Location: Cowal
clearances and resistance

The Strange Case of Archie MacPhunn

“Archie MacPhunn of Driepp Was hung for stealing sheep On a boat on the loch He sat up, gave a cough And said Agnes, there’s no need to weep”

On the 15th January 1691, Archibald MacPhune of Driepp appeared before the Court at Inveraray. Though it has gone down in legend that he was arrested for stealing sheep, the real charge appears to have been murder. The story goes that, one day in late 1690, the inn that Archie MacPhunn and his wife ran was visited by Duncan Campbell, a local landowner. The Campbells were an old enemy of the MacPhunn family- Duncan’s father had reportedly evicted Archie’s family from their lands. MacPhunn fatally stabbed him and was sentenced to death by hanging by the judge in Inveraray Justice Court. The sentence was duly carried out.

When his body was being taken over Loch Fyne for burial, he began to show signs of life and was brought round by a dram administered by his wife Agnes. Because the sentence had already been carried out, according to Scots Law he could not be tried and punished again. He lived for another 40 years and was known thereafter as half-hung Archie.

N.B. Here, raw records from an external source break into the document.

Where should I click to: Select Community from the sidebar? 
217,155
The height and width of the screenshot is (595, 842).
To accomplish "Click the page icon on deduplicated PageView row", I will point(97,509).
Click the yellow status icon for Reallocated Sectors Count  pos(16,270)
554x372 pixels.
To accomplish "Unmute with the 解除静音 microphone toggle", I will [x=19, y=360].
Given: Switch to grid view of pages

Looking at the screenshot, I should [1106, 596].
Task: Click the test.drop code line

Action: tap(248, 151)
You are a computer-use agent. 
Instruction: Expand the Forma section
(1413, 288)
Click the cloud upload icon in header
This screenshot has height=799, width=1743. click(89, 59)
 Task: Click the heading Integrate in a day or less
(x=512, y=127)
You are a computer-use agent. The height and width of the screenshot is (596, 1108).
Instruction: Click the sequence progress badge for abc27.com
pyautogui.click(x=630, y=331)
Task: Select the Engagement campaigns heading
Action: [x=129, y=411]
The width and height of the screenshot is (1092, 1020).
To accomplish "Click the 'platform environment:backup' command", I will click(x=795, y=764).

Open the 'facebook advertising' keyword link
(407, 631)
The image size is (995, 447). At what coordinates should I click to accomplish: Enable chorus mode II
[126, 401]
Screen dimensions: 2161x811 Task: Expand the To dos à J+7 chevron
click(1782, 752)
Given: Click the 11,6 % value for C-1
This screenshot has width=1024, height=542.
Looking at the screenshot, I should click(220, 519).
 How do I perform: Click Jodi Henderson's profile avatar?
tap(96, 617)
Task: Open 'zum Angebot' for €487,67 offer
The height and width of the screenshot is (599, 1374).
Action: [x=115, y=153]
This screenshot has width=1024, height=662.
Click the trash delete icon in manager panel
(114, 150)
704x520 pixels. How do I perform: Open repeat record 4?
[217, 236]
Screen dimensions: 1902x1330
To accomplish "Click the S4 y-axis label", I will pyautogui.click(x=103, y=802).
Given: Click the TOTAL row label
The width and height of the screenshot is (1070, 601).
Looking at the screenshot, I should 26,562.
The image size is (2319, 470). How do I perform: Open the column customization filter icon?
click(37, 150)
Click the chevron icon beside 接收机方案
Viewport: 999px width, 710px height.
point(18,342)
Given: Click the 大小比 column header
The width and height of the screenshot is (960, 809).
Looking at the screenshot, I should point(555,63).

As told in the play ‘The Strange Case of Archie MacPhunn’ by Gordon Neish, presented by the Strachur and District Local History Society. ‘In fond and respectful memory of Leif Brag, whose Motor Neurone Disease was only diagnosed last year and who sadly passed away in November 2021. Leif carried his camera in the outdoors and indoors, and he it was who took the photographs at the ‘Half-Hung Archie’ performances in 2013.’